The Book of the Vishanti
Co-Creators: Denny O’Neil, Frank Miller
Inker: Tom Palmer
Letterer: Joe Rosen
Colorist: Ben Sean
Originally published: 1980
Despite the title on the cover (and, subsequently, this post), this actually is an Annual for Amazing Spider-Man Vol. 1. I’m not sure why they left out “the amazing” on the cover. It just seems weird.

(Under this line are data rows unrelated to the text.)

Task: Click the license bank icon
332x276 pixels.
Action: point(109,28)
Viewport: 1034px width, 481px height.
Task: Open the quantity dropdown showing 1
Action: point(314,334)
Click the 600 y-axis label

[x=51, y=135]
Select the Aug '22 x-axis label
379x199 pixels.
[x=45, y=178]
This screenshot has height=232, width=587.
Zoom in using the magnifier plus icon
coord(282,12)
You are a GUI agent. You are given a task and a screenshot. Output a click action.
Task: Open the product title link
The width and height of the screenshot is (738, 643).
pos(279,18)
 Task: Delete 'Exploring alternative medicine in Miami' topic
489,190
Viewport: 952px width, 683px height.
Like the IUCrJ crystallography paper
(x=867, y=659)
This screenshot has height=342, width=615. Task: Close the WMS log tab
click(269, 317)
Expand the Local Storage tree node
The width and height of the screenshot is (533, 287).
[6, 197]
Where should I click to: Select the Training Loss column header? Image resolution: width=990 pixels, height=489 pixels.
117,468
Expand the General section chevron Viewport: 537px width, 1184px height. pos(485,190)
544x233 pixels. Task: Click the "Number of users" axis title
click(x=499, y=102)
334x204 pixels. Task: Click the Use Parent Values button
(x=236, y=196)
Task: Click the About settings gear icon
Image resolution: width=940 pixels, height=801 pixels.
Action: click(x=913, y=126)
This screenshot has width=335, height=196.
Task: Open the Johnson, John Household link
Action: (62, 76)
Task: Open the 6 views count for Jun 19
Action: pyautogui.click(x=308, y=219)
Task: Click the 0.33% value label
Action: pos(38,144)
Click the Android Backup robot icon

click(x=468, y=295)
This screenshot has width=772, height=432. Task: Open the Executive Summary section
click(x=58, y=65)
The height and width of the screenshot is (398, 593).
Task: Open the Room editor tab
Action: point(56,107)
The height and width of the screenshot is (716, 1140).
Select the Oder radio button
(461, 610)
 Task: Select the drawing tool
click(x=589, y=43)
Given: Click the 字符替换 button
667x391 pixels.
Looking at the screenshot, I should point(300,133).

This book features Dr. Strange and Dr. Doom, neither of whom I’ve read about in awhile. We open in Latveria, at Doom’s castle, where Doom’s assistant Dilby has finally, after 10 years of research, built a magic-science interface. He created a device that either is called or creates or gives him access to something called “the Bend Sinister”. That, my friends, is a cool name. This device transports a person to the dimension of the Dread Dormammu, and Doom sends Dilby on a little trip to said dimension to test the Bend Sinister out. Once there, Dilby is basically existing inside a nightmare. He meets Dormammu.
Later, Doom is hanging out in his castle watching Nazi movies, “to learn from them”. Ok. Dormammu interrupts him with news that Dilby has some new powers and is building magic robots with them, or something like that. I’m not exactly sure why, but Doom and Dormammu seem to have some sort of plan.
Some time passes I guess and we check in on New York City, where Dr. Strange is chilling out with a book. His studies are interrupted by the delivery of a mysterious, huge, glowing crate. Inside is one of those magic robots that Dilby was building, and Doc Strange accidentally activates it using his Eye of Agamotto. It turns out it’s a killer magic robot. The robot beats the snot out of Wong and Strange.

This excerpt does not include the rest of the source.